If you have any concerns or queries with regard reporting, please email [email protected] for advice.

What to expect
We aim to confirm receipt of your vulnerability report within 5 working days and triage your report within 10 working days. We also aim to keep you informed of our progress and completion of any remediation activities. We may contact you if we require further information regarding your report.

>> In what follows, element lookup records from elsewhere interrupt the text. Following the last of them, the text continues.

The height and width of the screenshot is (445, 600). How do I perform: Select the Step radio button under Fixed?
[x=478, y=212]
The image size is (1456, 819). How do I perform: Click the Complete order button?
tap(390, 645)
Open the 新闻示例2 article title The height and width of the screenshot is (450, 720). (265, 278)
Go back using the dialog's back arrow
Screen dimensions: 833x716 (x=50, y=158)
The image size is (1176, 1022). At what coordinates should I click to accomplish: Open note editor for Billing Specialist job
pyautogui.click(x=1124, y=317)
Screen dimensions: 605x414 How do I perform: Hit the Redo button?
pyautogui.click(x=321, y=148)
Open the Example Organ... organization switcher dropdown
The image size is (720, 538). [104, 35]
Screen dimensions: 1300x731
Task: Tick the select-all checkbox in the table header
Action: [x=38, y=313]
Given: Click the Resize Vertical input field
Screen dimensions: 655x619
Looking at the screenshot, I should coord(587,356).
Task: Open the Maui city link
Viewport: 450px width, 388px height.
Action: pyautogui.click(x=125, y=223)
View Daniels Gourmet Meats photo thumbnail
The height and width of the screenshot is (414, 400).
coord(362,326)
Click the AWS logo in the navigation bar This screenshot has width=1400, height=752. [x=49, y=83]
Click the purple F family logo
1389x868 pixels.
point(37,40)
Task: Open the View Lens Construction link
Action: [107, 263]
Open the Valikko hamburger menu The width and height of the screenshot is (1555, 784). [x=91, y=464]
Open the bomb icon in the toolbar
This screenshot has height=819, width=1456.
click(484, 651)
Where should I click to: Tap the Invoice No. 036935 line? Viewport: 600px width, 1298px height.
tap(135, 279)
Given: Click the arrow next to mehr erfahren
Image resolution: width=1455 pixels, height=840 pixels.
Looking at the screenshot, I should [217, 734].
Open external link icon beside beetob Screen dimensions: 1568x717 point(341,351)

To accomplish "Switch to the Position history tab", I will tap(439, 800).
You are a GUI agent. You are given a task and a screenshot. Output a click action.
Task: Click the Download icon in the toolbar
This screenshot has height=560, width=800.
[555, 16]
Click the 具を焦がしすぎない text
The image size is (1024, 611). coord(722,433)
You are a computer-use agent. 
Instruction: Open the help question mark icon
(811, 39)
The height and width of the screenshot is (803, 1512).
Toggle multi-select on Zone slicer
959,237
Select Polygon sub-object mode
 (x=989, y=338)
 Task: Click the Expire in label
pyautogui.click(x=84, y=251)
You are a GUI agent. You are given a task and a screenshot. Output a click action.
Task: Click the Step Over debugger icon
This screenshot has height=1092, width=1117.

Remediation of any reported vulnerabilities are assessed based upon their impact, severity and exploit complexity. Vulnerability reports might take some time to triage or address. You are welcome to enquire on the status but we ask that you avoid doing so more than once every 14 days to allow our teams to focus on the remediation.

Guidance
You must NOT:

  • Break any applicable law or regulations.
  • Access unnecessary, excessive or significant amounts of data or modify data in our systems or services.
  • Disrupt our services or systems, use high-intensity invasive or destructive scanning tools to find vulnerabilities or attempt any form of denial of service.
  • Submit reports detailing non-exploitable vulnerabilities, or reports indicating that the services do not fully align with “best practice”, for example missing security headers.
  • Submit reports detailing TLS configuration weaknesses, for example “weak” cipher suite support or the presence of TLS1.0 support.
  • Social engineer, ‘phish’ or physically attack our staff or infrastructure.
  • Demand financial compensation in order to disclose any vulnerabilities.

You must:

  • Always comply with data protection rules and must not violate the privacy of our users, staff, contractors, services or systems. You must not, for example, share, redistribute or fail to properly secure data retrieved from the systems or services.
  • Securely delete all data retrieved during your research as soon as it is no longer required or within 1 month of the vulnerability being resolved, whichever occurs first (or as otherwise required by data protection law).

Legalities
This policy is designed to be compatible with common vulnerability disclosure good practice. It does not give you permission to act in any manner that is inconsistent with the law, or which might cause us to be in breach of any legal obligations.